What to do: Filter the data below, keeping only lines that contain "label".

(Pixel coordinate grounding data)
▼
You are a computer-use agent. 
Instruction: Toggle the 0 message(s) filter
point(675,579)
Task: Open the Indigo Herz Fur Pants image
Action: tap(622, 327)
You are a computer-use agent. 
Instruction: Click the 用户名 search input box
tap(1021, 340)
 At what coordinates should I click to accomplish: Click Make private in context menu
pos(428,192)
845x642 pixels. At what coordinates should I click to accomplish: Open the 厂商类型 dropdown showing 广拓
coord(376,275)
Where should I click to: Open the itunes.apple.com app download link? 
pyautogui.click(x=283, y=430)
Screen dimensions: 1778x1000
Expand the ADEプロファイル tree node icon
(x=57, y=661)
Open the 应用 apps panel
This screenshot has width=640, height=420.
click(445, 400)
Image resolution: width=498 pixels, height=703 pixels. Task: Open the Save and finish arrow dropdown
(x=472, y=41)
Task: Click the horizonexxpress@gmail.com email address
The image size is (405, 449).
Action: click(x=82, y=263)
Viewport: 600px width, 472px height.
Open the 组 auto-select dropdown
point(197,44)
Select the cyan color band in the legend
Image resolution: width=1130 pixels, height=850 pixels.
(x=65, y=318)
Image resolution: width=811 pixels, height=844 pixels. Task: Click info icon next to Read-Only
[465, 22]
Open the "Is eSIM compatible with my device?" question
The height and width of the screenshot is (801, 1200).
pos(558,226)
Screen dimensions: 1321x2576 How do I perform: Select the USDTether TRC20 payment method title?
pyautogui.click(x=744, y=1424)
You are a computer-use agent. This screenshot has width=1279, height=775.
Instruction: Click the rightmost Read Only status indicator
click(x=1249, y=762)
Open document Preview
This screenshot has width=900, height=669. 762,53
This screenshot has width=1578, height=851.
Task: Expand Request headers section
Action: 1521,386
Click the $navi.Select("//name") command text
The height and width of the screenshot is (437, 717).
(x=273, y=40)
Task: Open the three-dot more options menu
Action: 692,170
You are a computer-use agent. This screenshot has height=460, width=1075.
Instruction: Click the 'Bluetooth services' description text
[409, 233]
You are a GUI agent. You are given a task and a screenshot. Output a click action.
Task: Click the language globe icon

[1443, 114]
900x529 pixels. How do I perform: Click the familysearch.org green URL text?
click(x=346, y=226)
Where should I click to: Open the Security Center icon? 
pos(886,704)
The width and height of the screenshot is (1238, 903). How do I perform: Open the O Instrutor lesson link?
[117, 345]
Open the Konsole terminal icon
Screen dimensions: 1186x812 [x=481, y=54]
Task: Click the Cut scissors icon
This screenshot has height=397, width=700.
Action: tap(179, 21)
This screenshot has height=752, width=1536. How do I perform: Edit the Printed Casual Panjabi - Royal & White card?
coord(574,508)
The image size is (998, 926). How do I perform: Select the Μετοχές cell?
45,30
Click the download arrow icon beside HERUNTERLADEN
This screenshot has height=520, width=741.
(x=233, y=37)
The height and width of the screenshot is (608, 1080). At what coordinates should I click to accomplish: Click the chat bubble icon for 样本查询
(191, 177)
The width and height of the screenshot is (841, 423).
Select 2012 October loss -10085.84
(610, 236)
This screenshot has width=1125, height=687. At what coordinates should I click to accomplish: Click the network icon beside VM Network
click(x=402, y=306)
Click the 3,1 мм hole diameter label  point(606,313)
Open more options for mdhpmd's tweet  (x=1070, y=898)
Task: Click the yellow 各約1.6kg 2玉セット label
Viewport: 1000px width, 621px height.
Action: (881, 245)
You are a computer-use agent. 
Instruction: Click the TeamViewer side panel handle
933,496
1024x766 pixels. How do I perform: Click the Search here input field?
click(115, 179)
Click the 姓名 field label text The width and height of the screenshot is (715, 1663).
▲
Task output:
Click the 3,1 мм hole diameter label  point(606,313)
Task: Click the yellow 各約1.6kg 2玉セット label
Click the 姓名 field label text The width and height of the screenshot is (715, 1663).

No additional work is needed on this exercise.